> **WHAT THIS TASK INVOLVES**
Each line in the entries below that holds the word "coordinates" belongs in the answer.
(Beginning of DATA SUPPLIED)
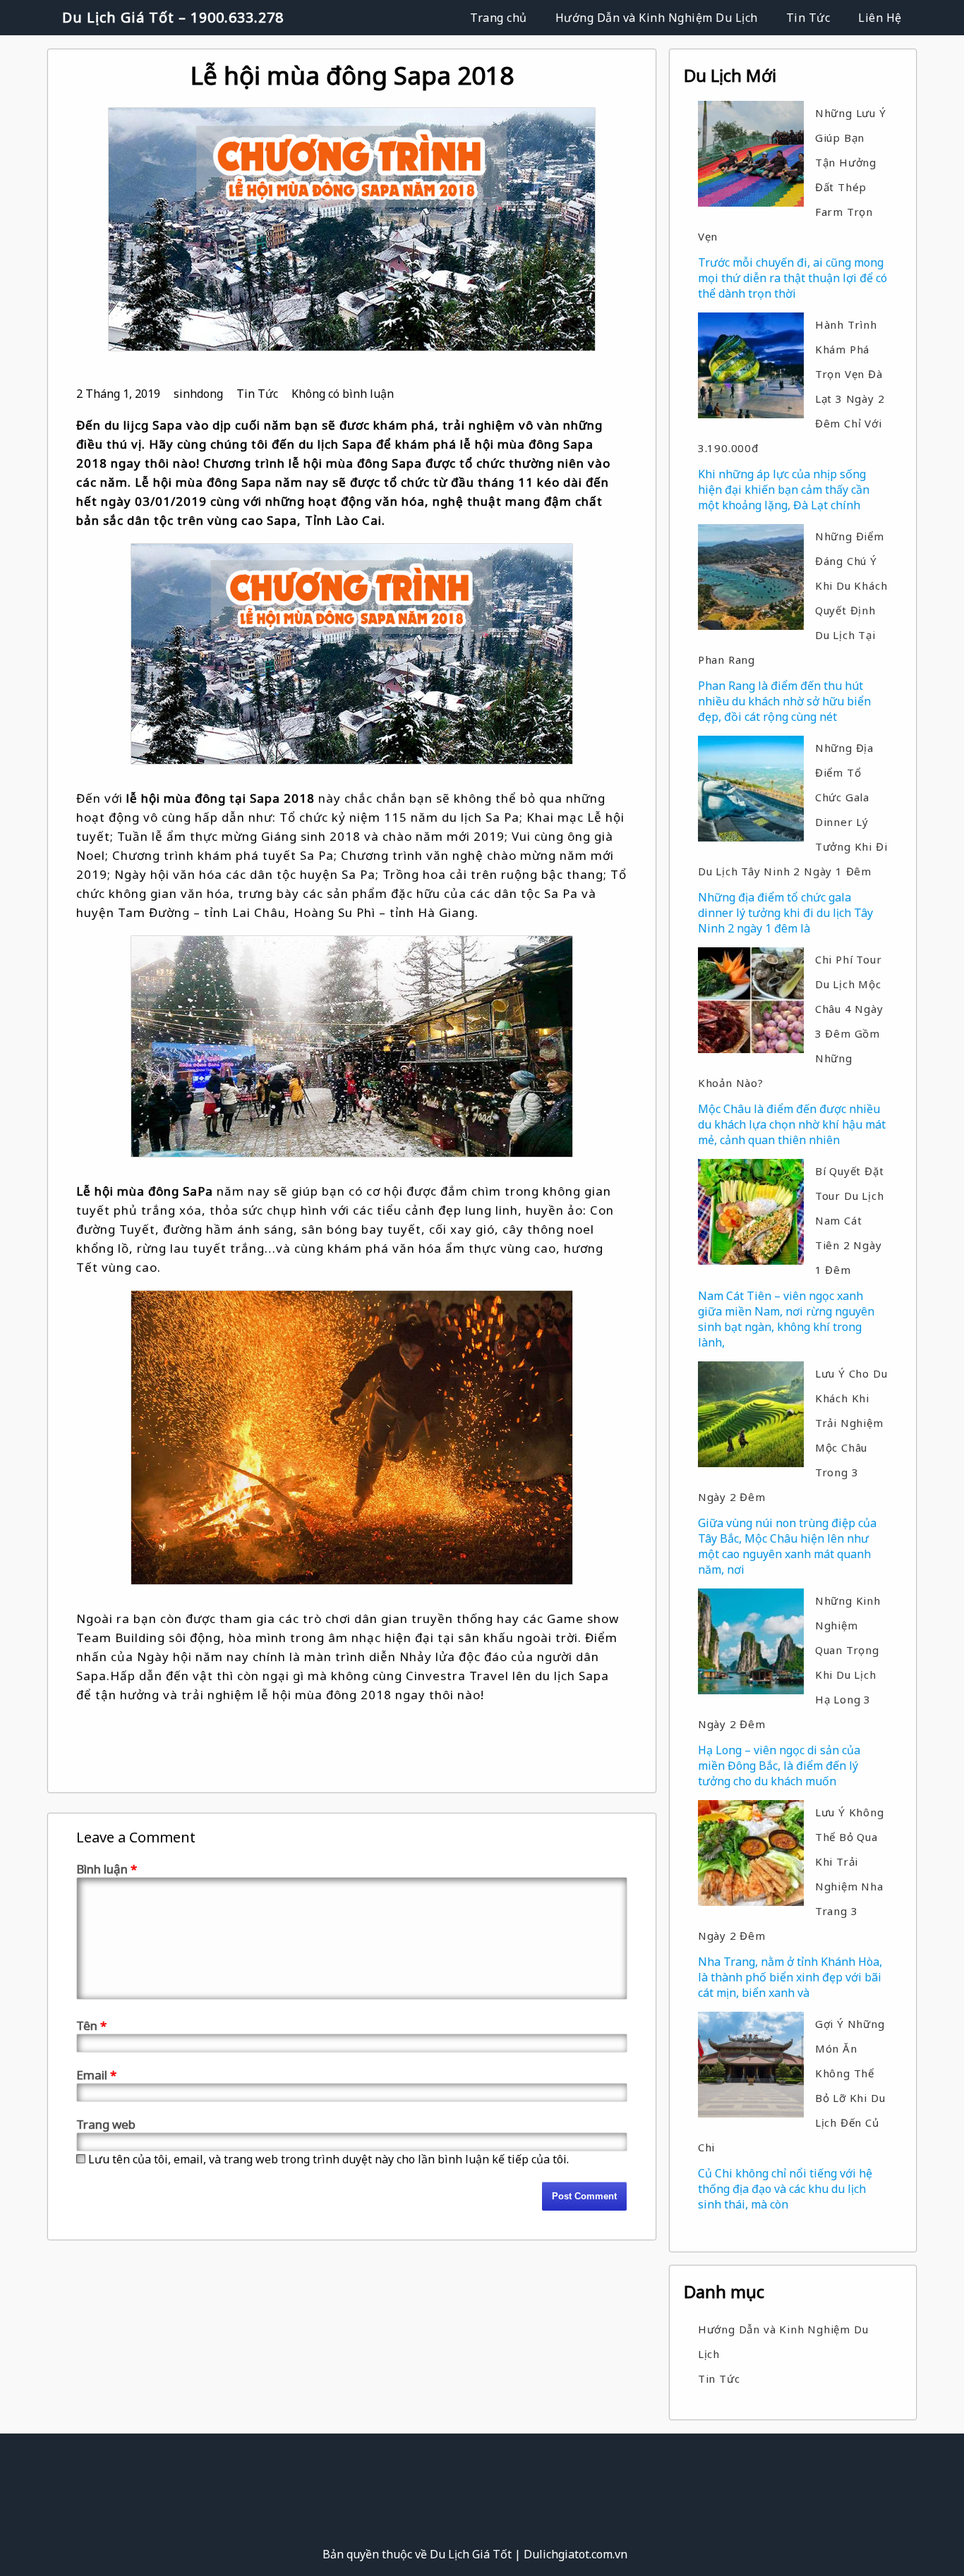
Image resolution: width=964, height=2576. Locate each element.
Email (96, 2075)
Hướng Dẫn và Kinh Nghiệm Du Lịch (656, 17)
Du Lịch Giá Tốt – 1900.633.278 (173, 17)
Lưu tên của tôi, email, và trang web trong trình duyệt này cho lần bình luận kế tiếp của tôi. (328, 2159)
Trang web (105, 2124)
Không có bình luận (342, 393)
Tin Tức (808, 17)
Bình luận (106, 1869)
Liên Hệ (880, 17)
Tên (91, 2025)
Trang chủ (498, 17)
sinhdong (198, 393)
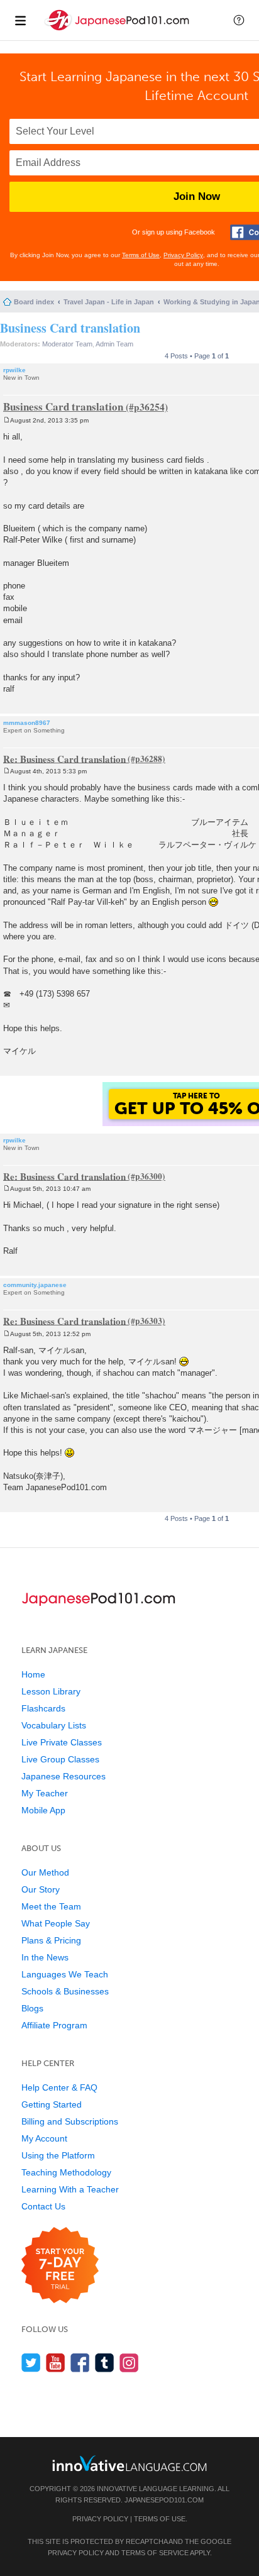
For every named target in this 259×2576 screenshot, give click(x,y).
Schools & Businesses (65, 1991)
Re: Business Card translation (64, 758)
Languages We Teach (64, 1974)
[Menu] (20, 20)
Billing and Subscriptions (69, 2121)
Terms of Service (155, 2553)
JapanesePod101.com (164, 2500)
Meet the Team (51, 1906)
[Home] (118, 30)
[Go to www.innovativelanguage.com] (129, 2463)
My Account (44, 2138)
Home (33, 1674)
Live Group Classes (60, 1759)
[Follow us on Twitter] (31, 2362)
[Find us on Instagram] (129, 2362)
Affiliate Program (54, 2025)
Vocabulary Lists (53, 1725)
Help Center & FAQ (59, 2087)
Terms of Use (141, 255)
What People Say (55, 1923)
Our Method (45, 1872)
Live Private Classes (61, 1742)
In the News (45, 1957)
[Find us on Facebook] (80, 2362)
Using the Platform (58, 2155)
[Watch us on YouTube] (55, 2362)
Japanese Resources (63, 1776)
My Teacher (44, 1793)
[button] (239, 20)
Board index (34, 302)
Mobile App (43, 1810)
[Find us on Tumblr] (104, 2362)
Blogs (32, 2008)
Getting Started (51, 2104)
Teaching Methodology (66, 2172)
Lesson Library (50, 1691)
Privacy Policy (183, 255)
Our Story (40, 1889)
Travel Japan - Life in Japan (108, 302)
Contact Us (43, 2206)
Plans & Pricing (51, 1940)
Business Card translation (70, 328)
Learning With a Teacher (70, 2189)
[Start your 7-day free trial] (60, 2265)
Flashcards (43, 1708)
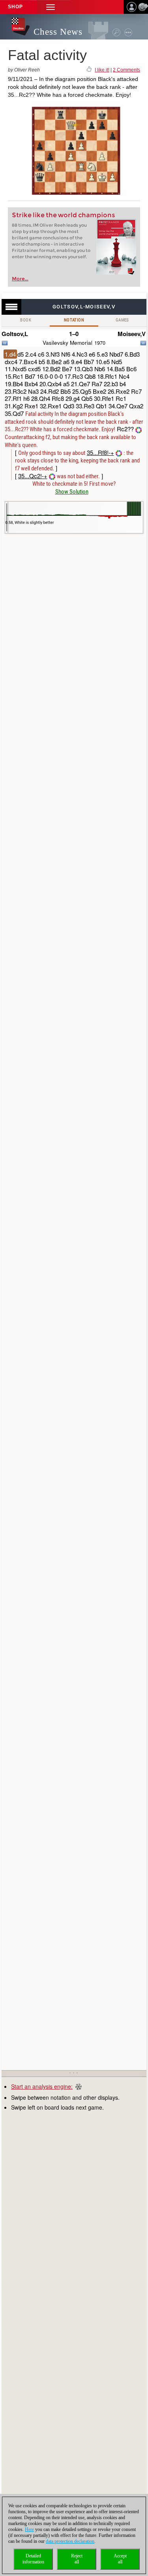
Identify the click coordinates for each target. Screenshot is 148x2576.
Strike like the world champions (63, 215)
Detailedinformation (33, 2559)
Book (25, 320)
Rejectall (76, 2559)
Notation (74, 320)
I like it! (102, 70)
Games (122, 320)
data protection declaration (70, 2541)
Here (29, 2529)
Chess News (58, 32)
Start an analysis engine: (42, 2086)
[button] (50, 7)
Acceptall (120, 2559)
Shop (15, 6)
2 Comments (126, 70)
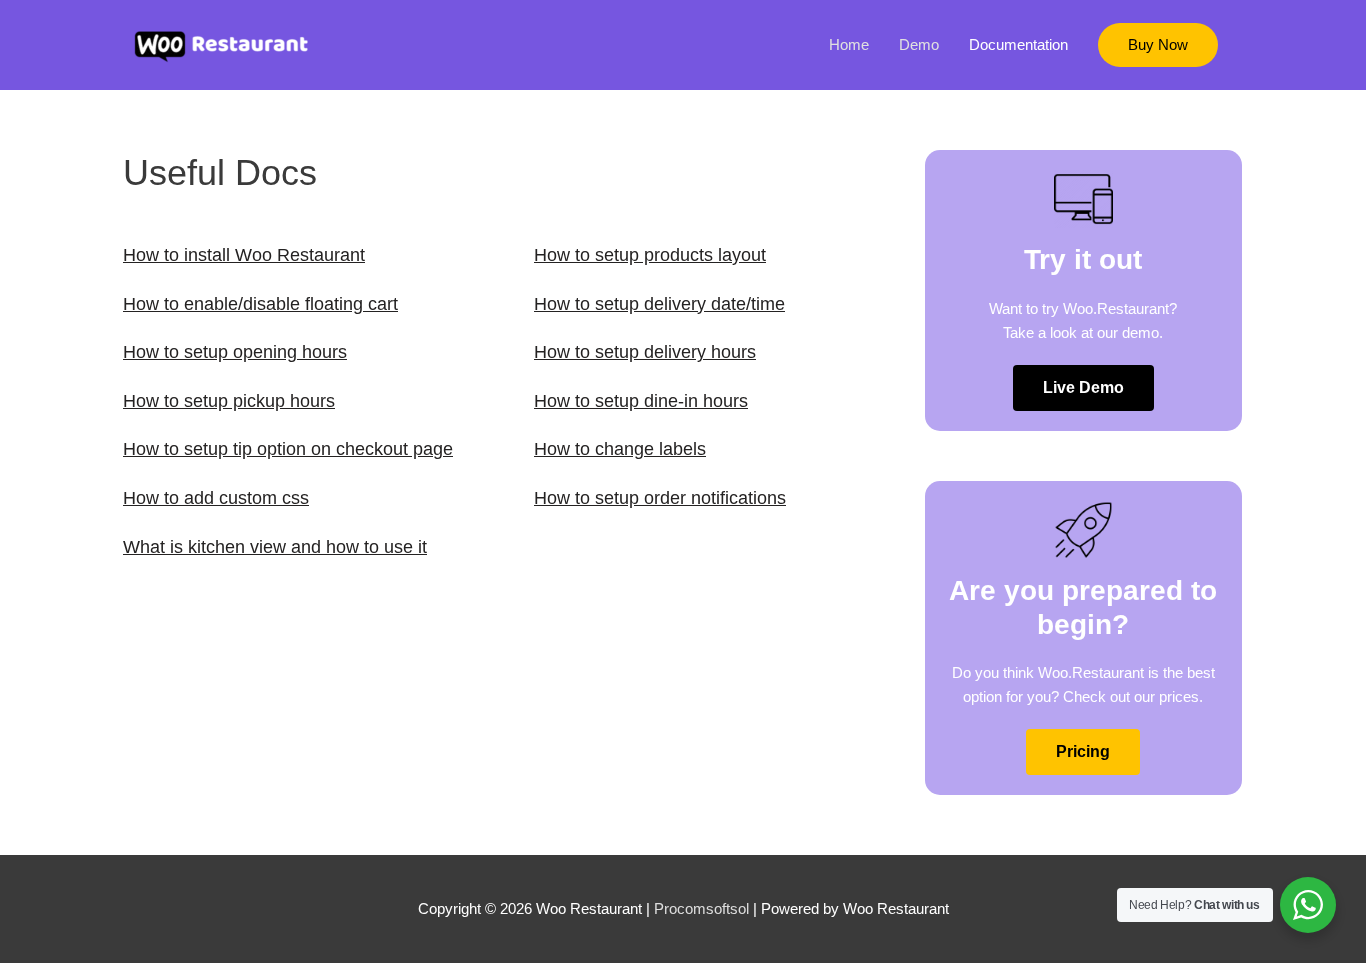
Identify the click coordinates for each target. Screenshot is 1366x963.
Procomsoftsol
(End of DATA SUPPLIED)
> **ANSWER AREA**
Identify the click coordinates for each target. Screenshot is 148x2576.
Identify the click coordinates for each target. Screenshot is 1366x963.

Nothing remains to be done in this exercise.